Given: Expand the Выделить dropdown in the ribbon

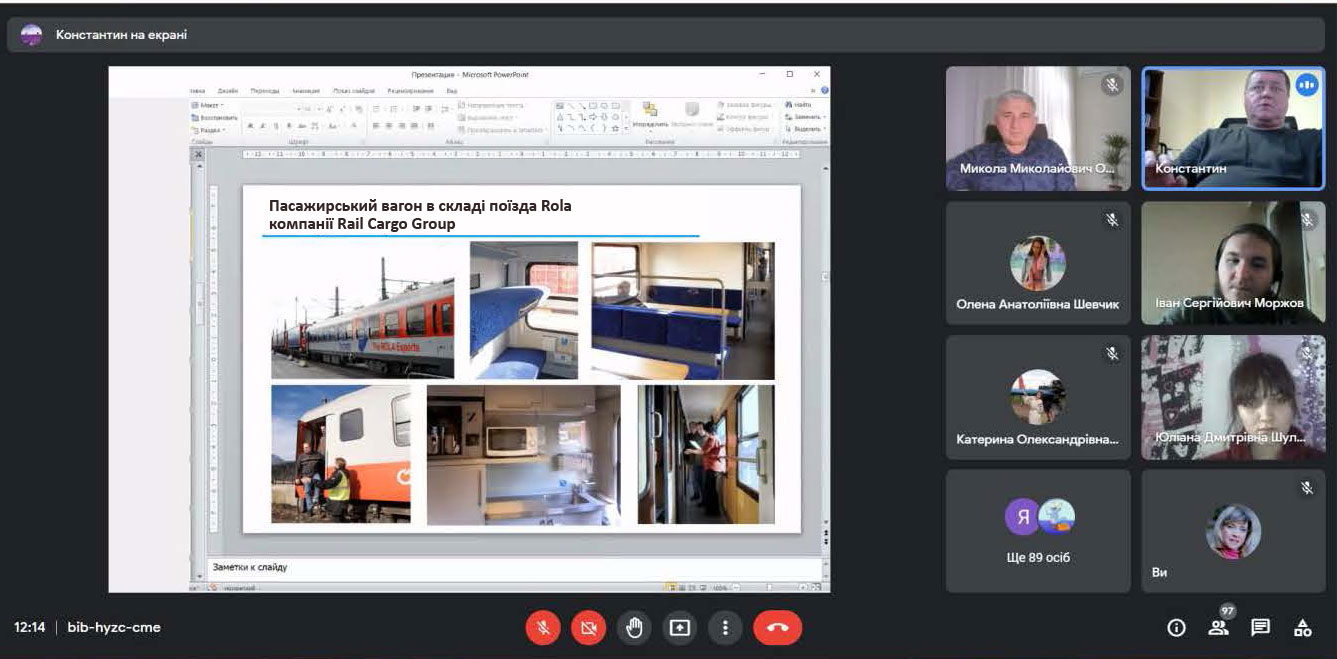Looking at the screenshot, I should tap(806, 129).
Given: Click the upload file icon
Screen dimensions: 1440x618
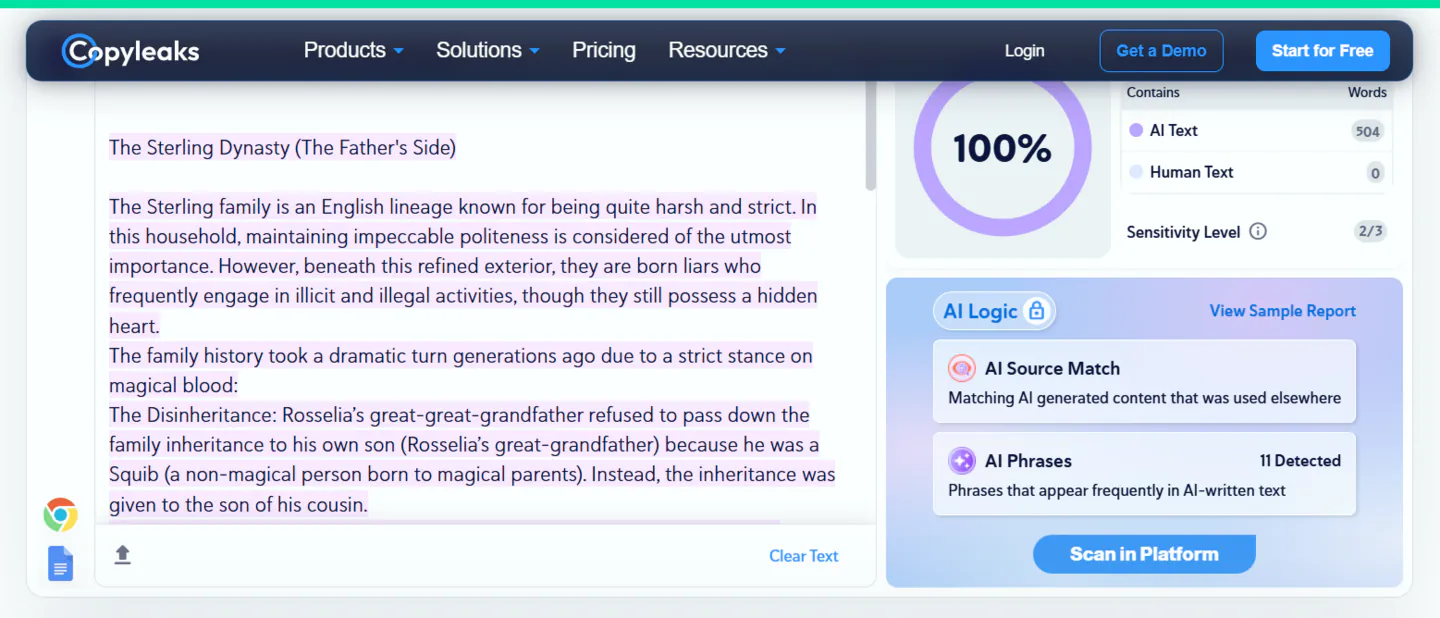Looking at the screenshot, I should 122,554.
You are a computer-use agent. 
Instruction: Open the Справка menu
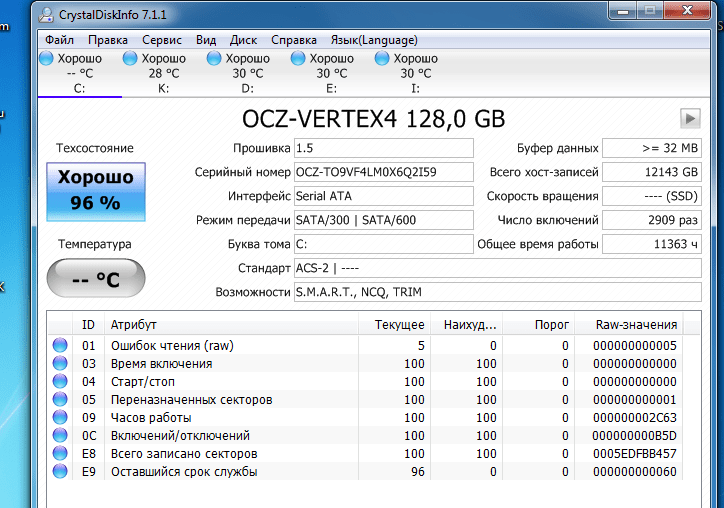(294, 40)
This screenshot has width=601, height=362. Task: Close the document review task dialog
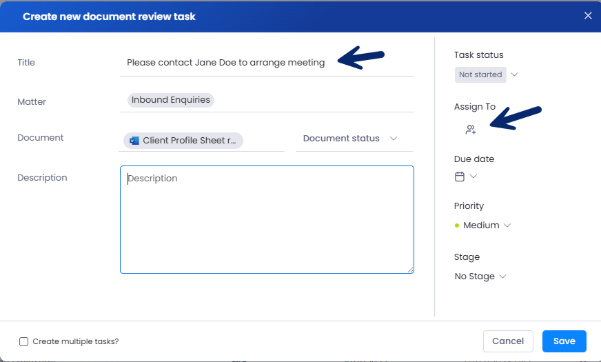pos(588,16)
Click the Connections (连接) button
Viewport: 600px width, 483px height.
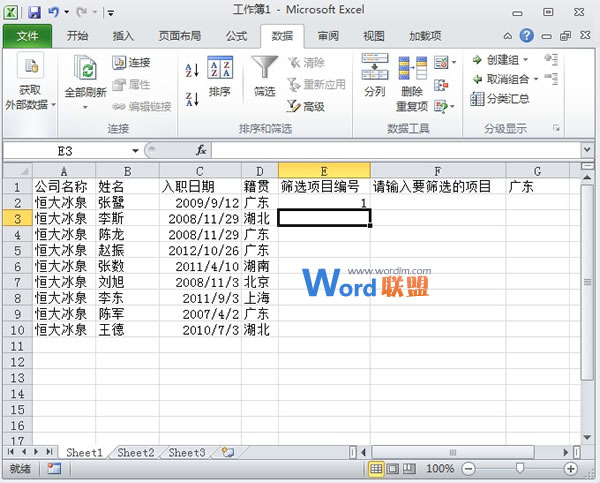pyautogui.click(x=130, y=62)

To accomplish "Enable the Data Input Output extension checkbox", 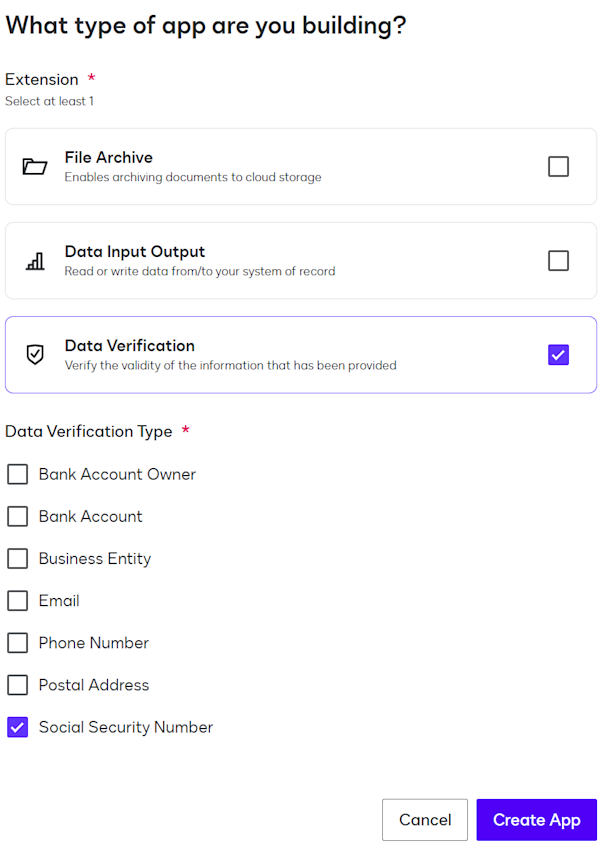I will [558, 260].
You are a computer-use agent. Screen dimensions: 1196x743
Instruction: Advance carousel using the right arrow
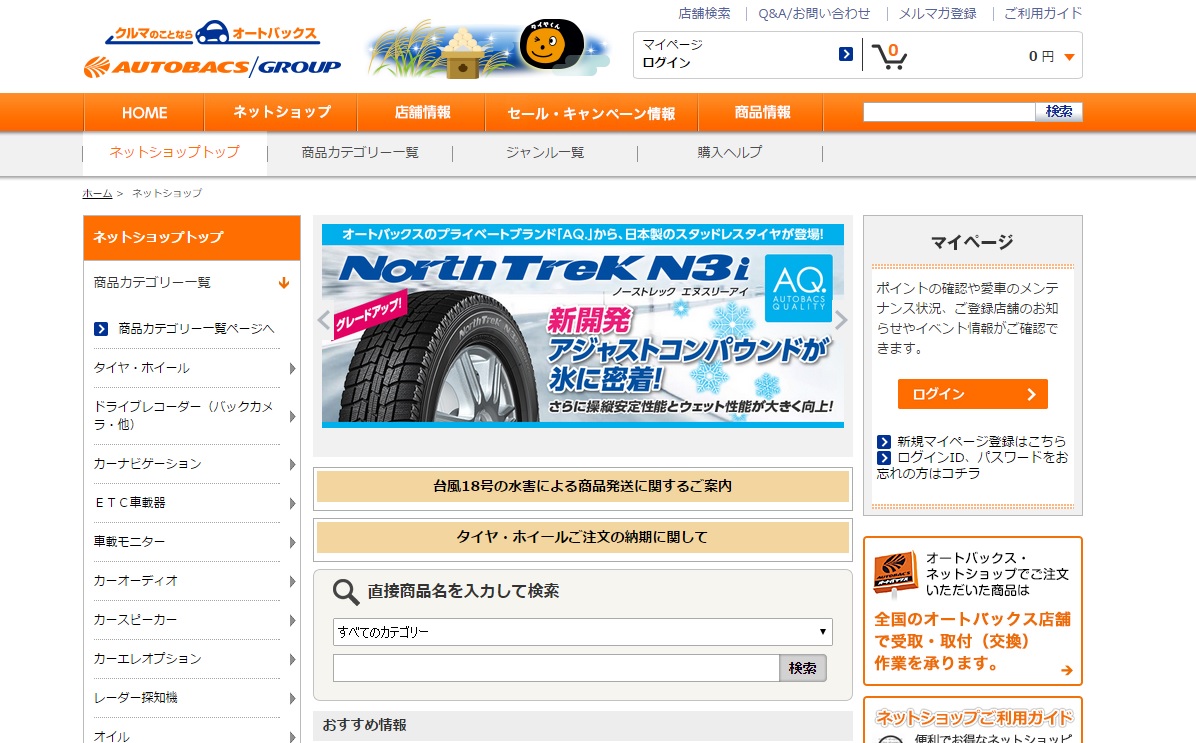tap(840, 320)
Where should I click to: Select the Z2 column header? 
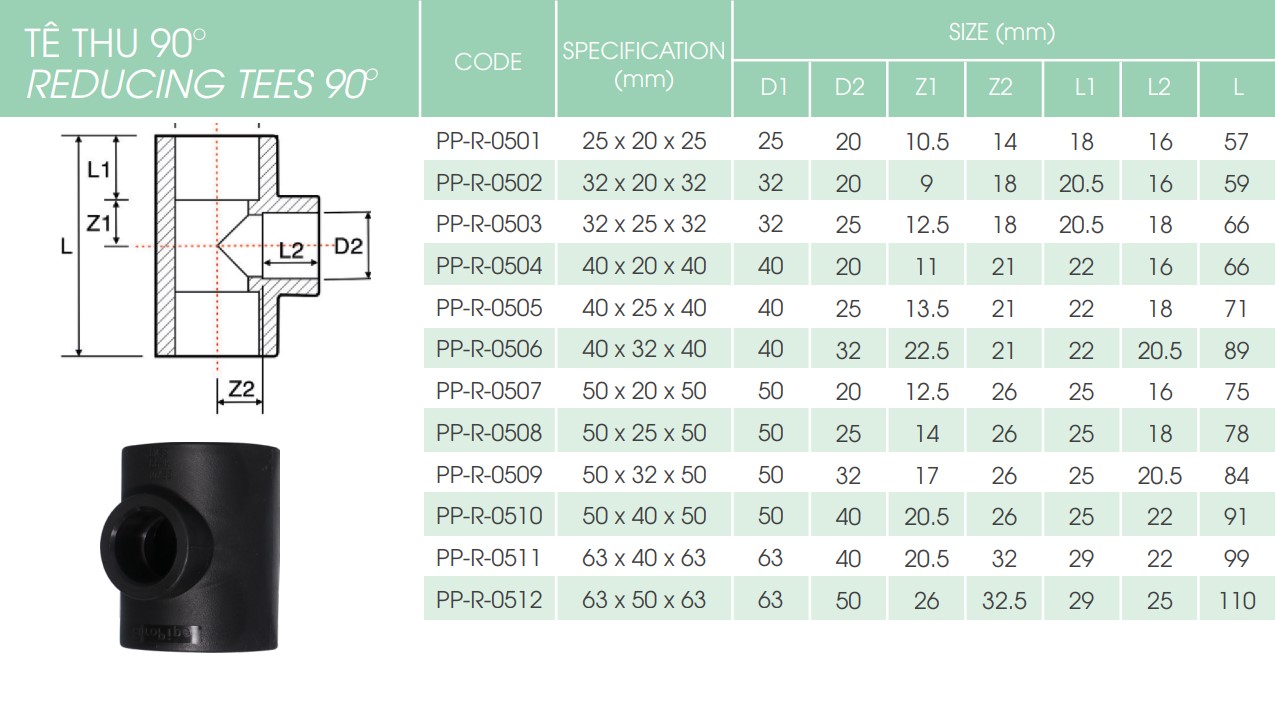point(1003,88)
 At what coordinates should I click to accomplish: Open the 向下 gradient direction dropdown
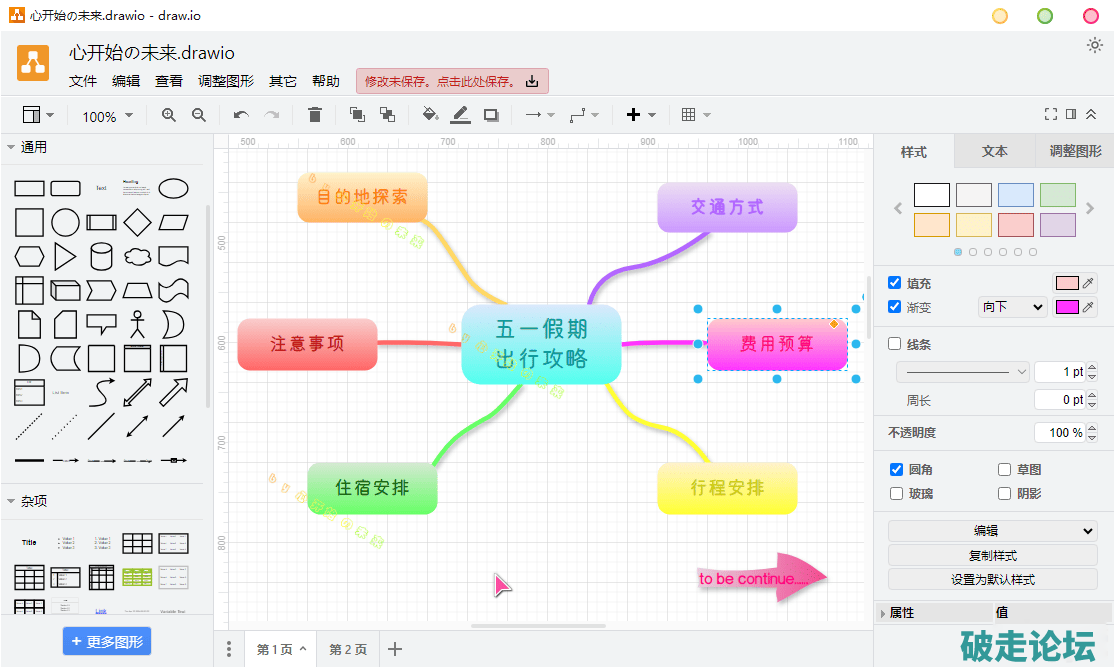click(x=1012, y=307)
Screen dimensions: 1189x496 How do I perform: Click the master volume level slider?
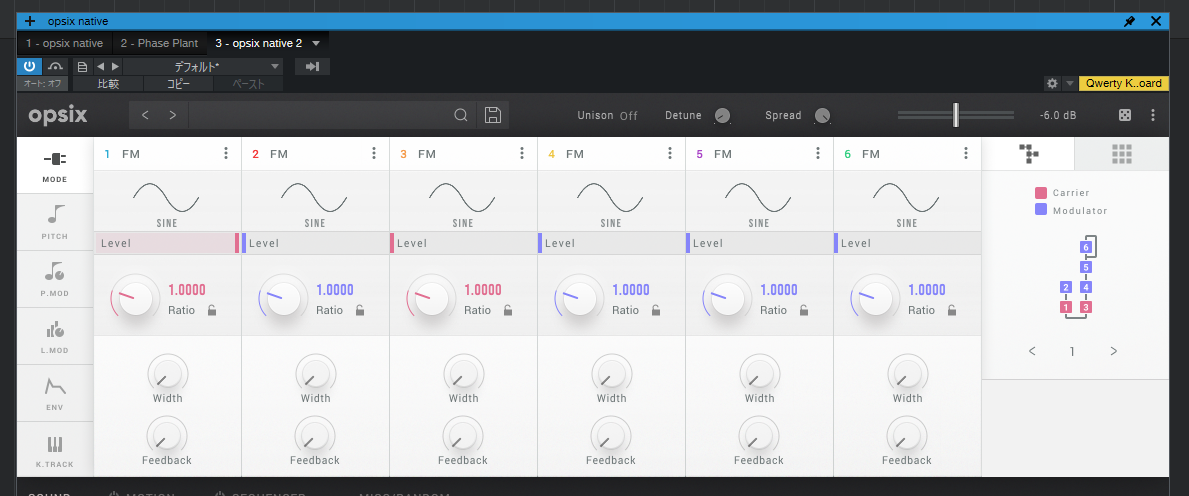click(x=955, y=115)
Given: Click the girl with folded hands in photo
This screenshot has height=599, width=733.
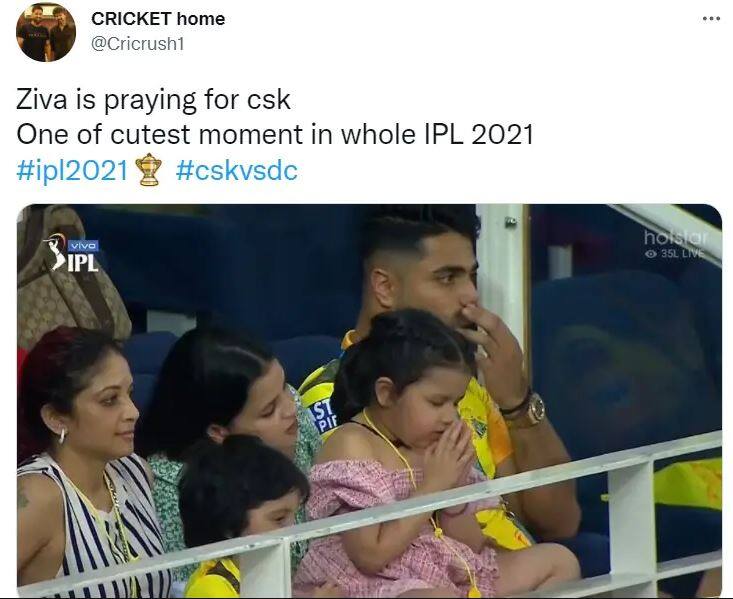Looking at the screenshot, I should 402,449.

------------------------------

*GOAL OF THE EXERCISE*: Scan the material above for the string "agent" and copy every line that has it.

*RESULT FOR THIS TASK*:
You are a computer-use agent. 
You are a computer-use agent. Screen dimensions: 1196x743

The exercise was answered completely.